● INSTRUCTIONS:
A - Write out the passage on New York City businesses during the pandemic from "New York City" up to and including "the city greatly.", word for word.
B - Decide whether each statement below agrees with the passage on New York City businesses during the pandemic. Answer yes or no for each, and quote the text's deciding words exactly: (i) The plumber says the rise in residential calls has fully made up for the drop in business calls. (ii) Restaurants, bars, and office buildings are named among the plumbing business's customers. (iii) Josh says he has lost someone to the virus.

● PAGE TEXT:
New York City has been the epicenter of the Coronavirus pandemic since March 2020.  The city has been under stay-at-home orders since March 7, 2020 and it has obviously effected the businesses of the city greatly.

Of course, different sectors are going to be affected differently.  Are some sectors relatively unaffected? We talked to a few business owners to see how they were faring during this unprecedented time.

Home Service Sectors (Plumbers, Roofers, etc.)

We spoke with Josh from 24 Hour Plumber NYC about how he was faring during the Pandemic.  This is what he had to say:

“Personally, I’ve had friends and family who have come down with COVID-19, and it’s been tough to see them suffering.  Thankfully I haven’t lost anyone to the virus, and I hold out hope that we will all get through this relatively unscathed.  On the business side of things, we have seen a contraction.  A big portion of our customer base are business owners in and around downtown manhattan, such as restaurants, bars, and office buildings.  With the state-wide shutdown, we’ve seen a reduction in calls from these customers.

“However, we have seen an increase in residential calls, perhaps because more people are spending their time and using their facilities at home.  It hasn’t quite made up for the reduction in business calls, but it has been a nice bump.”

Intuitively this might make sense.  People will always need plumbers, whether at home or at work.

● DATASET RECORDS:
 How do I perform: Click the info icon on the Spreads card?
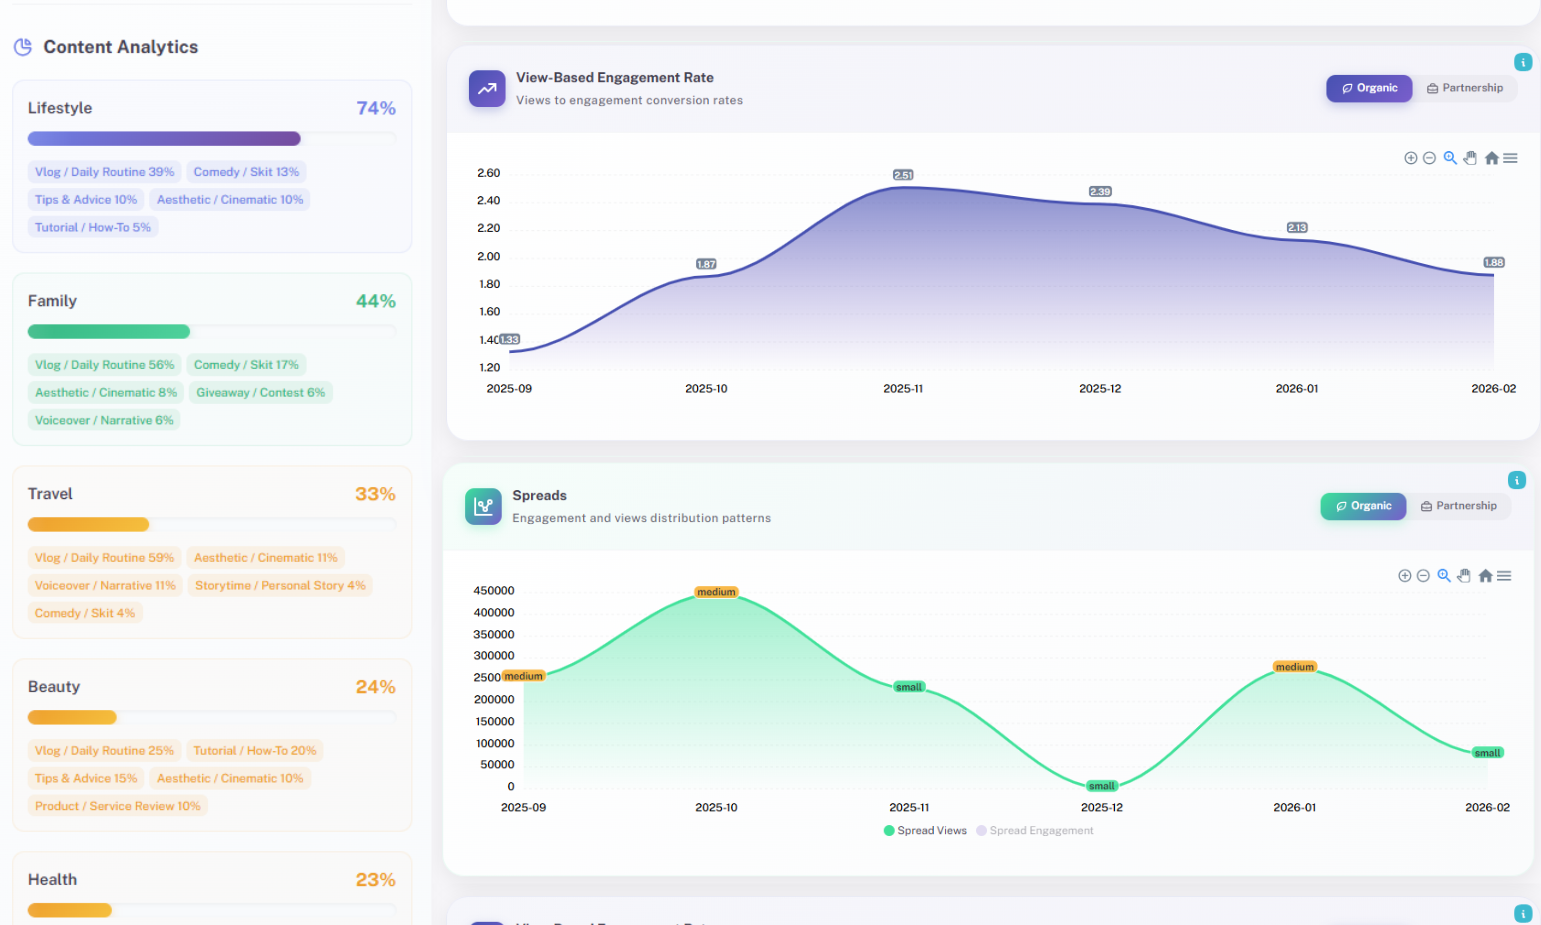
---
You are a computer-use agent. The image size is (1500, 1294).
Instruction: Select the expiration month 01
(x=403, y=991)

● RESULTS FOR THE EXERCISE:
A -
New York City has been the epicenter of the Coronavirus pandemic since March 2020.  The city has been under stay-at-home orders since March 7, 2020 and it has obviously effected the businesses of the city greatly.

B -
(i) No: "It hasn’t quite made up for the reduction in business calls"
(ii) Yes: "such as restaurants, bars, and office buildings"
(iii) No: "Thankfully I haven’t lost anyone to the virus"